= Triton (content delivery) =

Brand of digital delivery service

Triton was a digital delivery and digital rights management service created by Digital Interactive Streams, which abruptly went out of business in early October 2006.

Triton was a new competitor in the rapidly growing market for electronic distribution of video games. Triton was being used to serve budget-oriented games from such publishers as Strategy First and Global Star Software, and was most known for distributing Prey.

==History==
Triton was launched on November 10, 2004, under the name Game xStream. The service signed several smaller publishers shortly thereafter, and announced its first high-profile deal in May 2005, signing 3D Realms and its then in-development FPS Prey.

Game xStream was renamed to its current title of Triton on May 8, 2006.

In early October, 2006, owners of Prey who had purchased it via Triton began to complain about problems purchasing the game, activating it, and reaching customer service. 3D Realms' webmaster Joe Siegler managed to find out that Triton and Digital Interactive Streams had gone out of business suddenly and apparently without warning.

A follow-up from Royal O'Brien of Triton said that Prey owners who use Triton won't lose their game.

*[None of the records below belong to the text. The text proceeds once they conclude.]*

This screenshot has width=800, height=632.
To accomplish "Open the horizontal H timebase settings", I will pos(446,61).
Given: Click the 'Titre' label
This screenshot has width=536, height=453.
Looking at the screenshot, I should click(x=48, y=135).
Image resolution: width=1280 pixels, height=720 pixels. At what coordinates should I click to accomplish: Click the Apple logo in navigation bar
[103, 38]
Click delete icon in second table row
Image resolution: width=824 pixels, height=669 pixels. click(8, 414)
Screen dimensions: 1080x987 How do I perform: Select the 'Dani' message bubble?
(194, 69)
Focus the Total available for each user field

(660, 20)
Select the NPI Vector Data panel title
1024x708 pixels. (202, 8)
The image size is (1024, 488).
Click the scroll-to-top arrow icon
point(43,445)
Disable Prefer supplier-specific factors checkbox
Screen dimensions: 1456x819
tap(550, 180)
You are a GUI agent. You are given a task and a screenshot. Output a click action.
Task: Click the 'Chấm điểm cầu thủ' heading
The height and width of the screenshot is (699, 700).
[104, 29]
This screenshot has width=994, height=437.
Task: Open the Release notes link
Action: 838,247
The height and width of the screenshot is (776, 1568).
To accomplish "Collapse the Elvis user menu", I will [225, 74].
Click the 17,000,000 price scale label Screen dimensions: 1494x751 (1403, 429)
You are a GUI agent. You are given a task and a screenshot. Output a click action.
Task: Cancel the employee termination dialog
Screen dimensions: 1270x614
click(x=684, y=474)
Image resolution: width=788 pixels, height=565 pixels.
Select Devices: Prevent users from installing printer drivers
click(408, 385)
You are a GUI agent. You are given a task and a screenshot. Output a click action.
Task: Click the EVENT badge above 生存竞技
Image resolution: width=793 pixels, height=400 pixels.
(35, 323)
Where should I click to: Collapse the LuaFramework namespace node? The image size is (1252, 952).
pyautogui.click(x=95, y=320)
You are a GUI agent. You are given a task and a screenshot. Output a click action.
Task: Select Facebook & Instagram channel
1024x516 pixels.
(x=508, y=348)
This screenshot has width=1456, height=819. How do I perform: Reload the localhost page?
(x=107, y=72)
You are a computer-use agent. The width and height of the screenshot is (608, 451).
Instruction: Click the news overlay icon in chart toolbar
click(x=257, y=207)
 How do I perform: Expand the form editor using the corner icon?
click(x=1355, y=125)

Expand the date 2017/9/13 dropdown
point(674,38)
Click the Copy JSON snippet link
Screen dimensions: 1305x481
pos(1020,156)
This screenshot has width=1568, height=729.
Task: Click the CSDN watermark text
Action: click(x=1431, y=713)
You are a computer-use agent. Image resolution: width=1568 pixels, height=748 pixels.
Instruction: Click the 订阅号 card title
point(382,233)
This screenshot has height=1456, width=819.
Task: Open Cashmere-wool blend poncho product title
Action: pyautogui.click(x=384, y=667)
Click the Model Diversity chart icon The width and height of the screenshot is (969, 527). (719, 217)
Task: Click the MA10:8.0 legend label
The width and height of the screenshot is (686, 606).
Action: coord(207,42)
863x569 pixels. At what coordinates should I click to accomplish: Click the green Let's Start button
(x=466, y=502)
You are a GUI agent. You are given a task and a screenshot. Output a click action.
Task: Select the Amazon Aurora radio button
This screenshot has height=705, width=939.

A patch was in development to remove the dependency from the live system and allow you to back up/copy and play your games. However, customers who purchased the game through Triton will receive a retail copy.

Prey was released on Valve's Steam service, which allows any existing Prey owners to register their game through Steam by entering the activation code, including those who bought Prey through Triton. The game is, however, no longer available for purchase through Steam.

==Technology==
Although similar to competing services, the primary selling point of Triton was its "dynamic streaming" technology, which allows for games to be played before they have been completely downloaded - new content is sent to the client as it is needed. All games on the service required the user to be online to be able to play purchased games.